→ **PROBLEM TO WORK ON**
Rewrite the records from the line with "Pick the ELK integration tile" through the end of the records, swapping "tile" for "card" and leaving everything else unchanged. Leave the pictures out of your answer.
[start SOURCE RECORDS]
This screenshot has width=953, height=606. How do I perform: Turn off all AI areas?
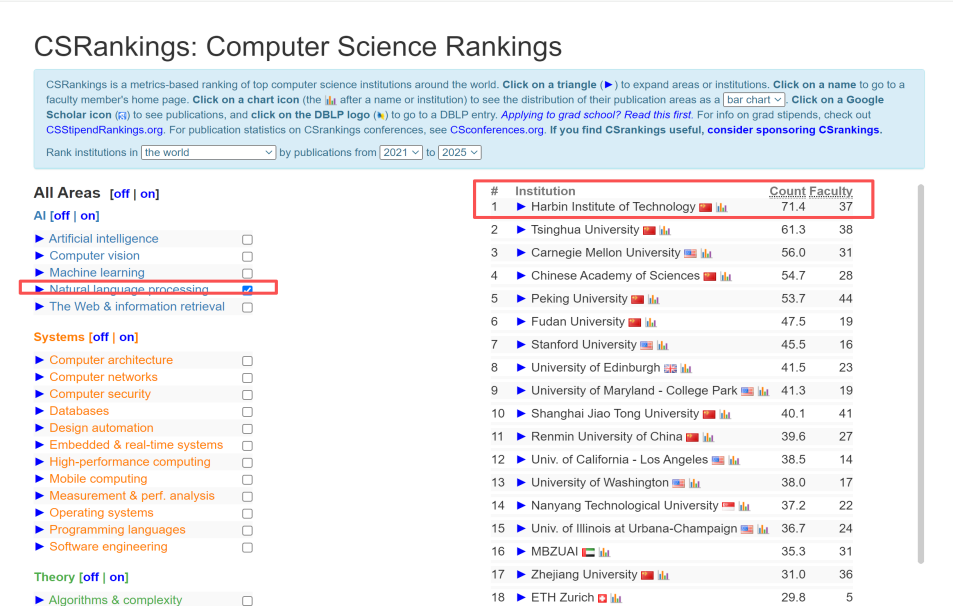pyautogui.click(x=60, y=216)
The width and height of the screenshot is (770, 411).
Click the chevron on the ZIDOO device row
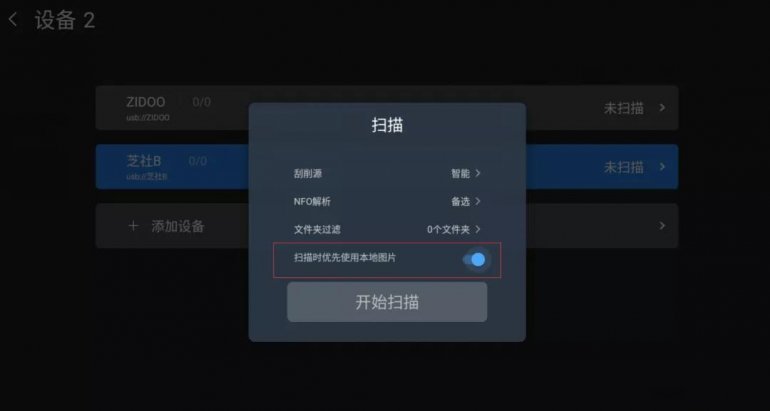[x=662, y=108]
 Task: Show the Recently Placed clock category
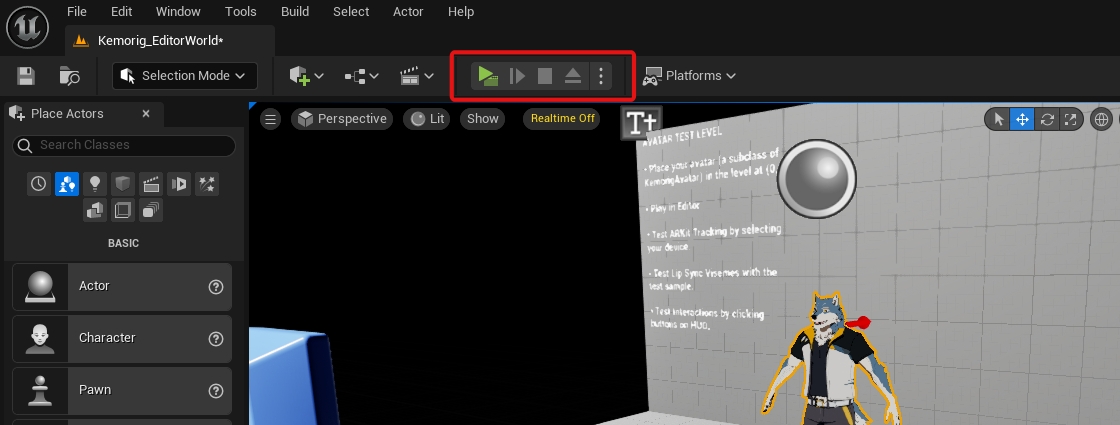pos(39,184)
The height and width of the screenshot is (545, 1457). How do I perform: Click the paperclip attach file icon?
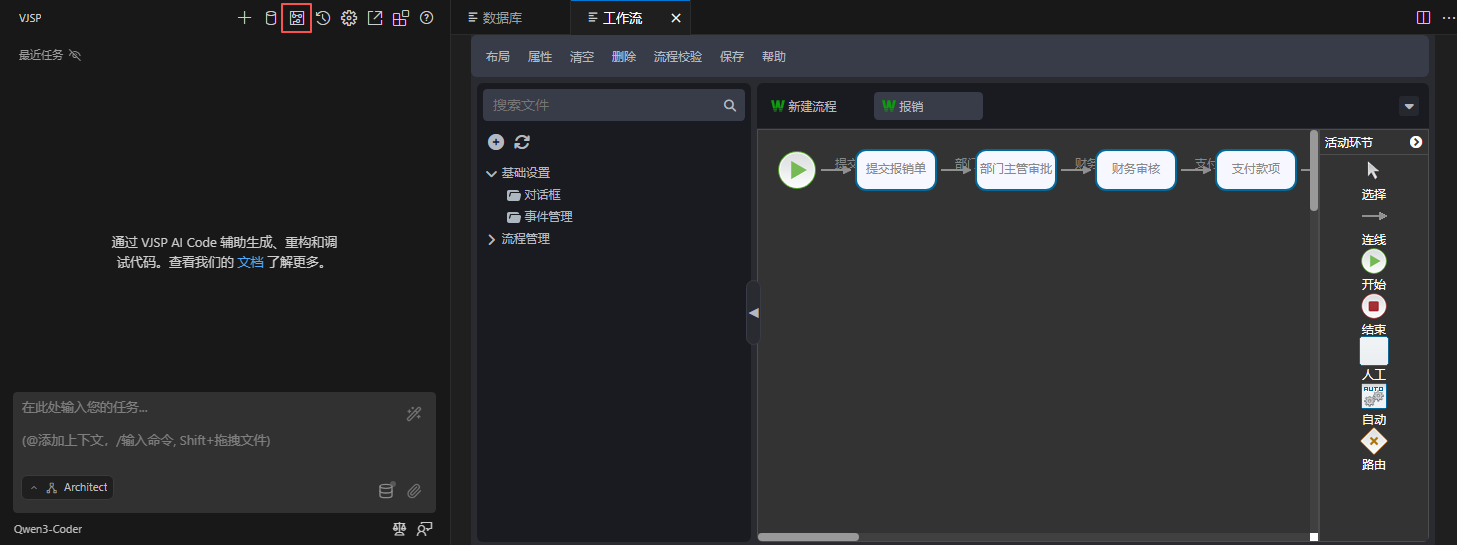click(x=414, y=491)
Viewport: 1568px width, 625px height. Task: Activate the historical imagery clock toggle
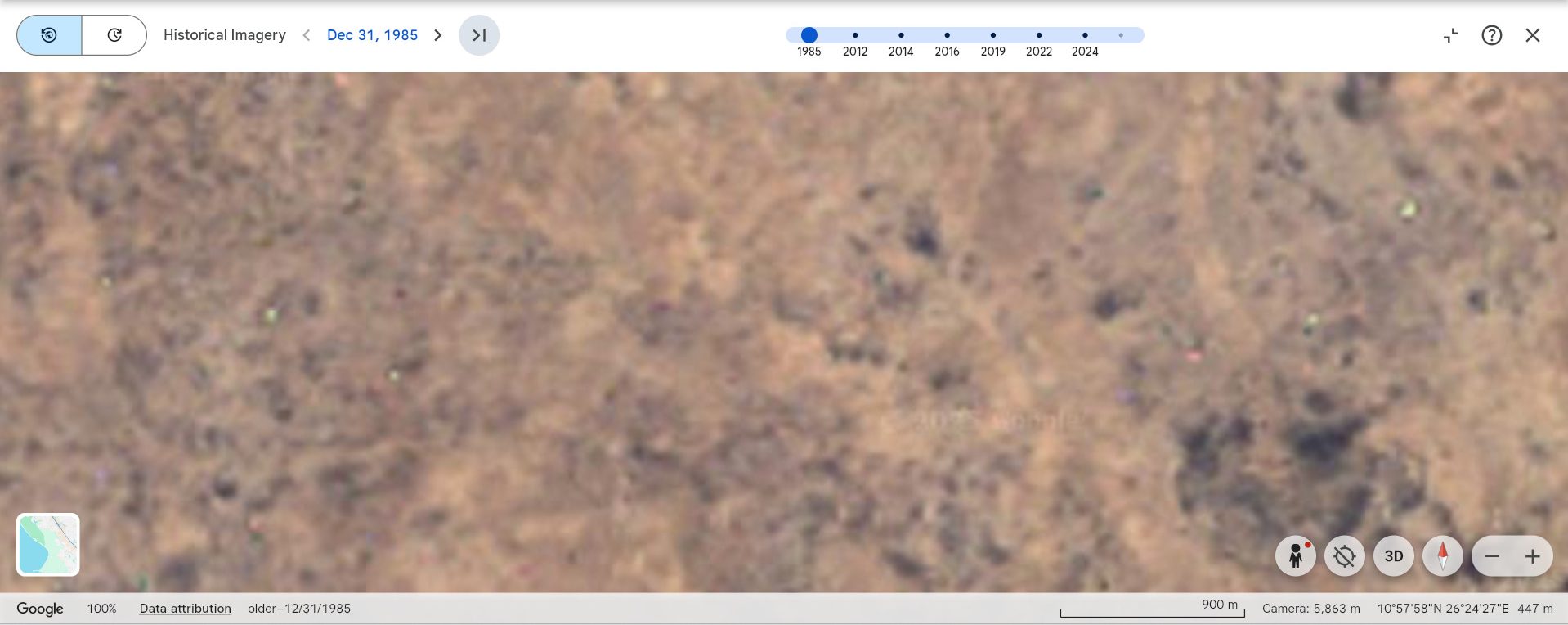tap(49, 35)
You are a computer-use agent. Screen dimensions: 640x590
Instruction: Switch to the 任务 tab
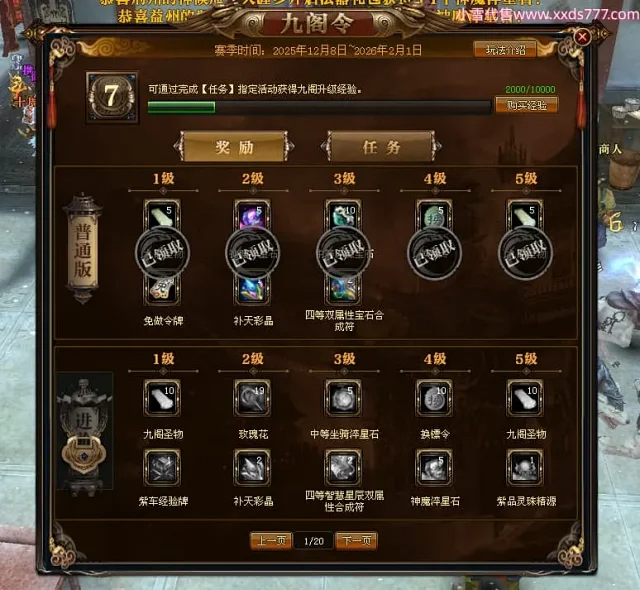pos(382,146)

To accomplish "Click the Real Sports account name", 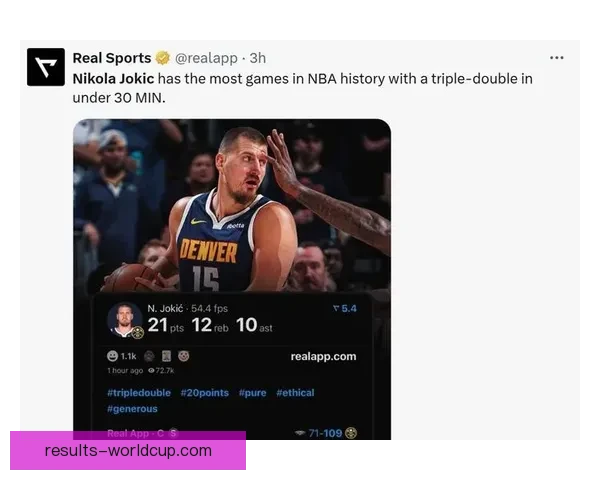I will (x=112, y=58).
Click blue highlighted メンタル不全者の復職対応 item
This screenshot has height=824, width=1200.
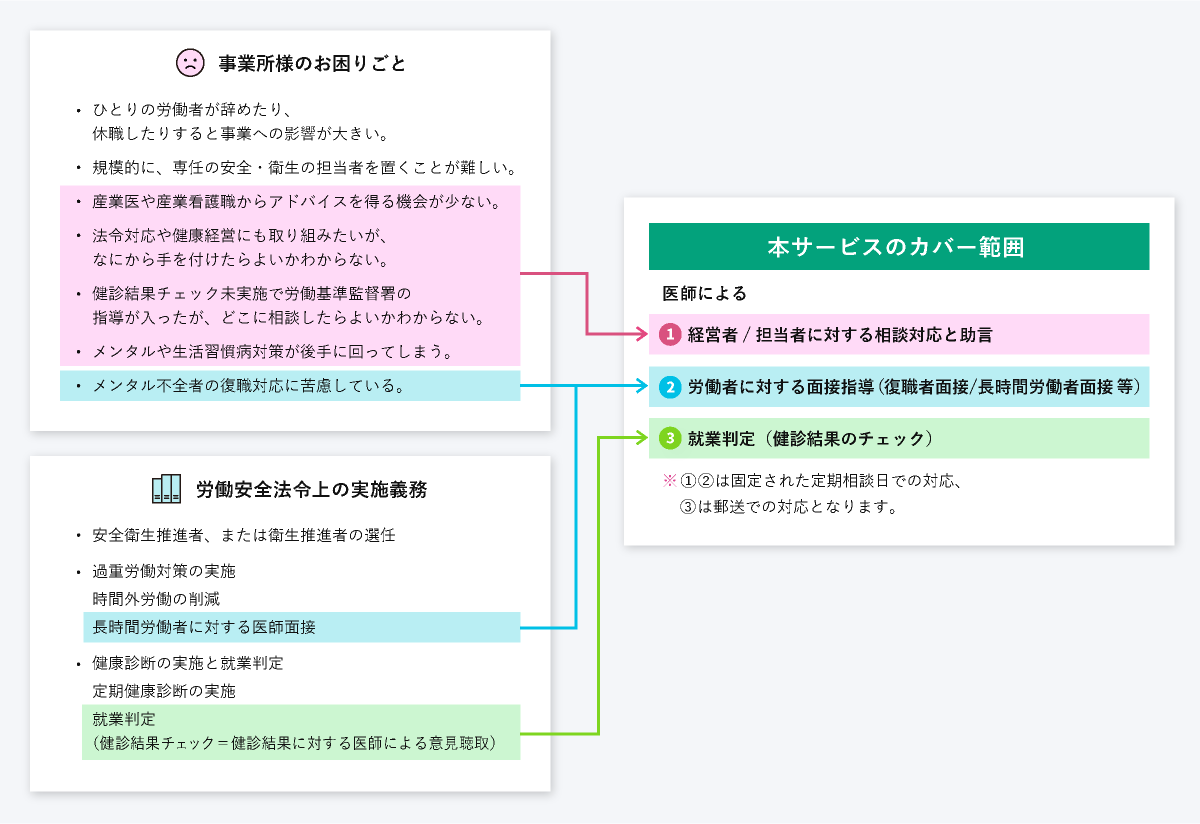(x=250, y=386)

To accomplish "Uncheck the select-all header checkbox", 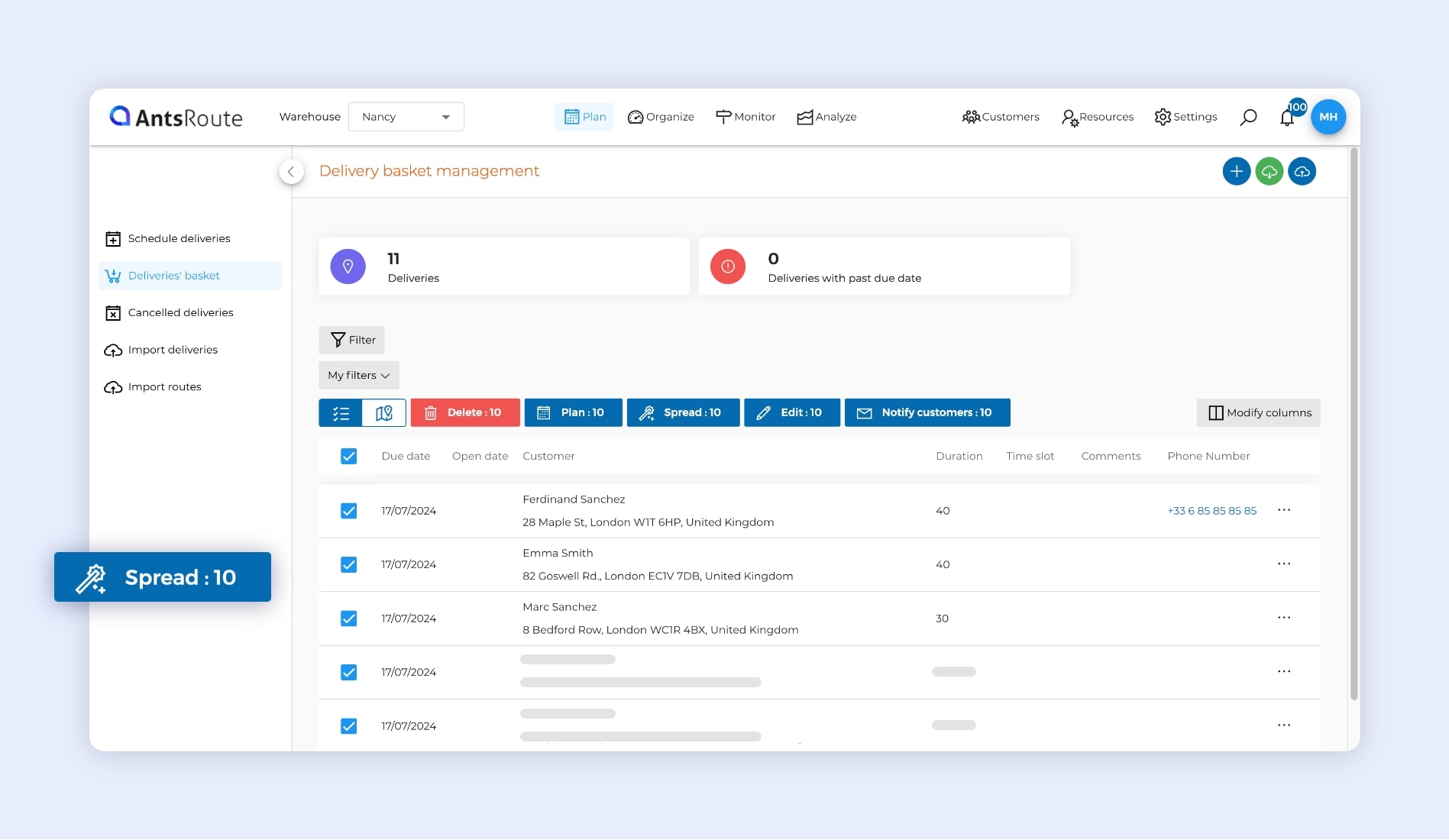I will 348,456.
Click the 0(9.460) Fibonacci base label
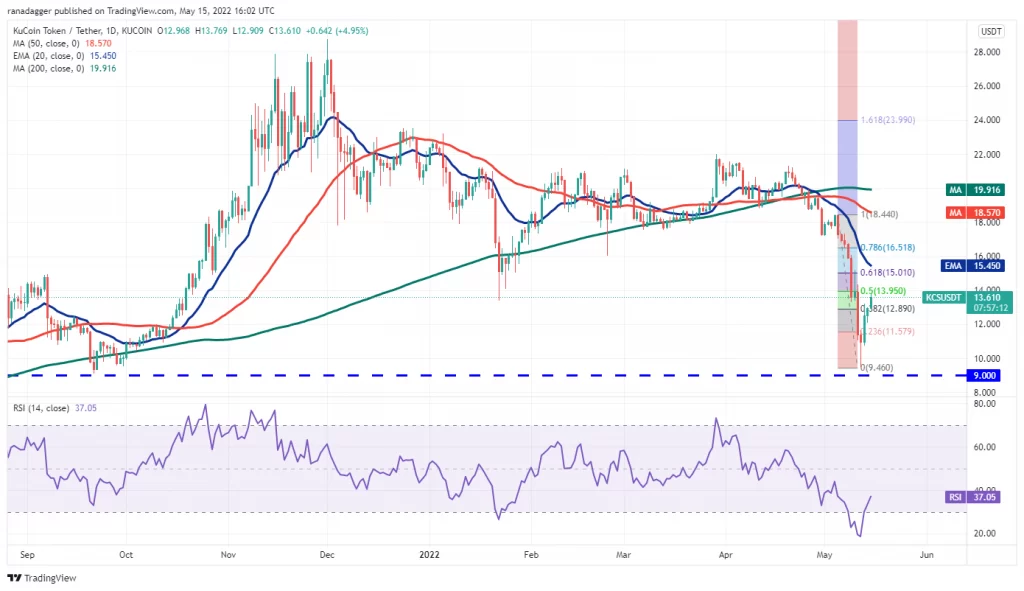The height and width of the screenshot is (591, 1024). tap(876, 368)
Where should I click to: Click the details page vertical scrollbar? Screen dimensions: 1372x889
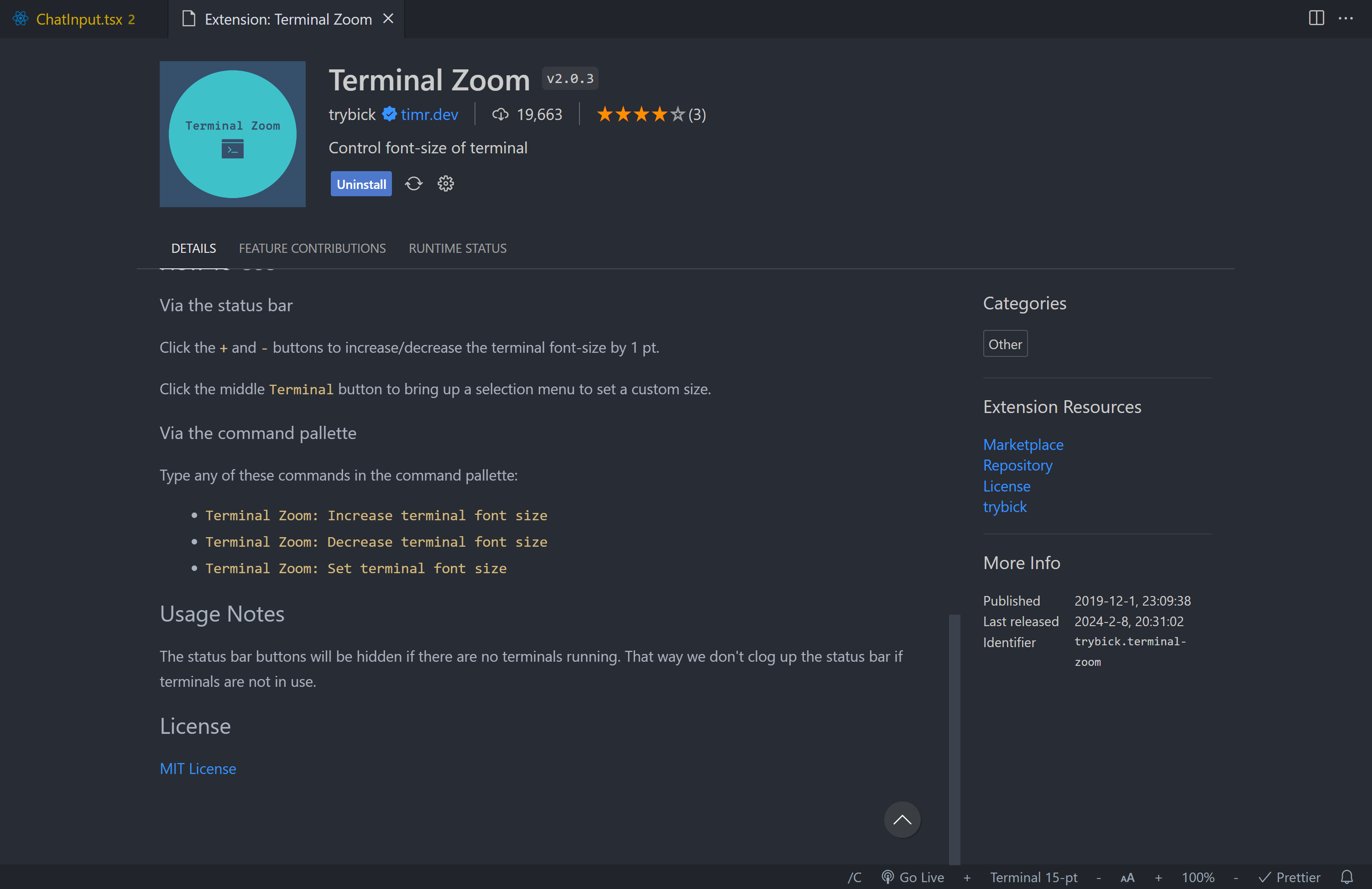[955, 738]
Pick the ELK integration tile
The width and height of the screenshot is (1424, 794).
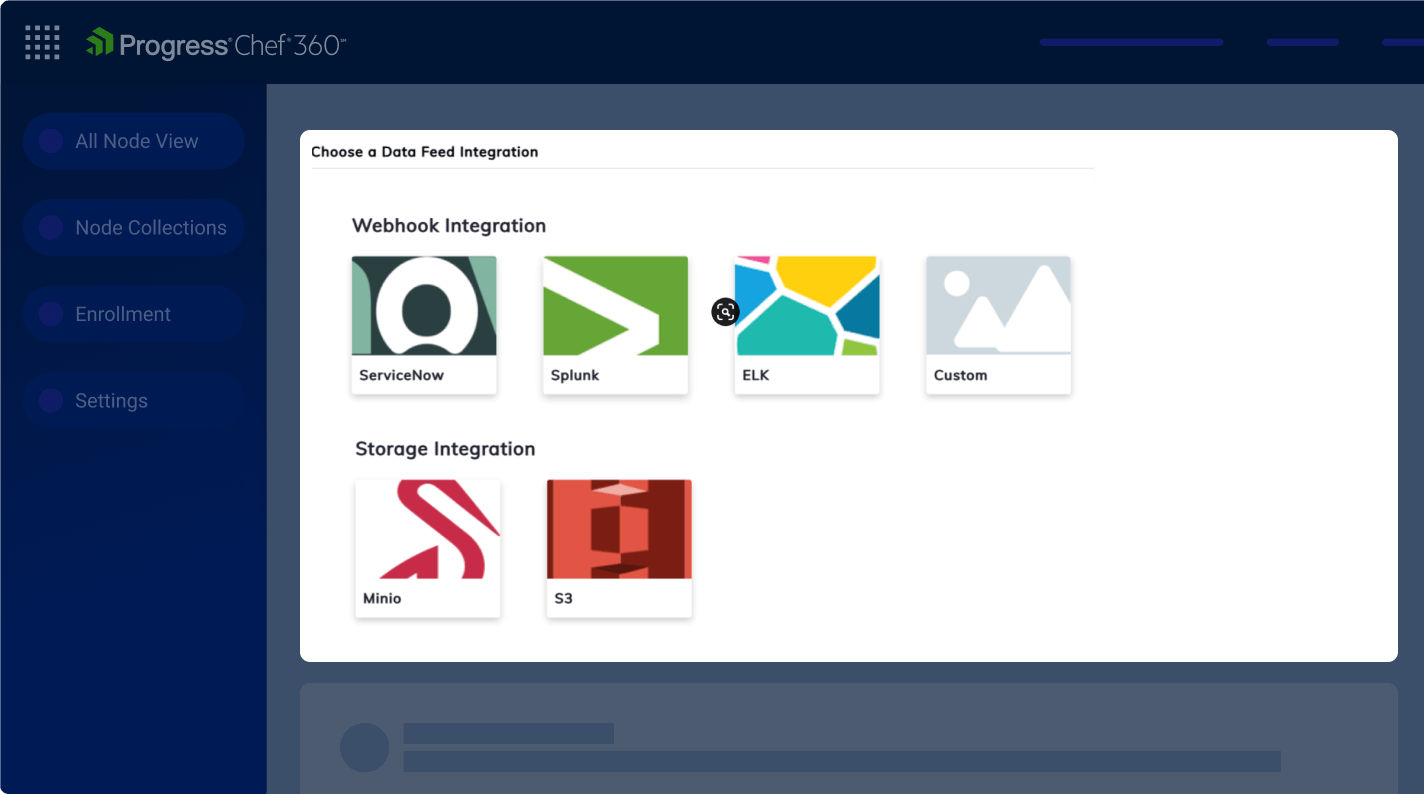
[end SOURCE RECORDS]
→ **COMPLETE OUTPUT**
Pick the ELK integration card
The width and height of the screenshot is (1424, 794).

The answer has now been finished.